* [Task description]:
How many lines of the data below contain the string "text", with case counting? Give only the number.

* [Provided material]:
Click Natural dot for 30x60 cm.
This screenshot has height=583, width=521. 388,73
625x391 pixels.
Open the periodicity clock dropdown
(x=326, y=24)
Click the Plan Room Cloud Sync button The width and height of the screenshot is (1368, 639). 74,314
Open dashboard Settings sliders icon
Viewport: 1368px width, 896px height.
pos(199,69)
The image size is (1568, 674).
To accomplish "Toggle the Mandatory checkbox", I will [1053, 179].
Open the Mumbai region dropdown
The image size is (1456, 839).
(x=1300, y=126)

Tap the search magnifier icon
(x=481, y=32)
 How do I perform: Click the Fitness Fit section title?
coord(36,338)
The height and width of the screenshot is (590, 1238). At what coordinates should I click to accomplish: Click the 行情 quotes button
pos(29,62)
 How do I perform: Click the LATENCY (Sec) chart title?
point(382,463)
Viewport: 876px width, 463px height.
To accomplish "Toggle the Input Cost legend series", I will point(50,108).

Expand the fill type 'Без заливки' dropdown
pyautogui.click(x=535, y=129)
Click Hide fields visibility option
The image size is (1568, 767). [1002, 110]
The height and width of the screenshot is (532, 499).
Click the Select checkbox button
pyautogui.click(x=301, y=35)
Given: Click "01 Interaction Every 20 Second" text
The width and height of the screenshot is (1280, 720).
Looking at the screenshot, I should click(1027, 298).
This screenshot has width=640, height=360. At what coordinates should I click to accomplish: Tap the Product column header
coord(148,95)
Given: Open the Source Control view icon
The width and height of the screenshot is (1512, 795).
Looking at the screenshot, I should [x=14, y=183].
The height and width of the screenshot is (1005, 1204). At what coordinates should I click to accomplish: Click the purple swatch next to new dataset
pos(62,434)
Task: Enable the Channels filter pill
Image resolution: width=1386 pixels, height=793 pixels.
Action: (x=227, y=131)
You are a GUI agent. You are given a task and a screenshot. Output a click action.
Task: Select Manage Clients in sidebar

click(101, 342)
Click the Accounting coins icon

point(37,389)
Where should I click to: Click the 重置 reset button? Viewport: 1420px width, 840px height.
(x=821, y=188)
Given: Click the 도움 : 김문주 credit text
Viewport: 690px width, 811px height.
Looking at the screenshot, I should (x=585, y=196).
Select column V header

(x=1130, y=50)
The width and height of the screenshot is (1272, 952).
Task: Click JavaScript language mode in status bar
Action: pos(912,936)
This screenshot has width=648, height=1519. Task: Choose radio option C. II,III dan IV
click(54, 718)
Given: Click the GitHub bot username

* [The solution]:
2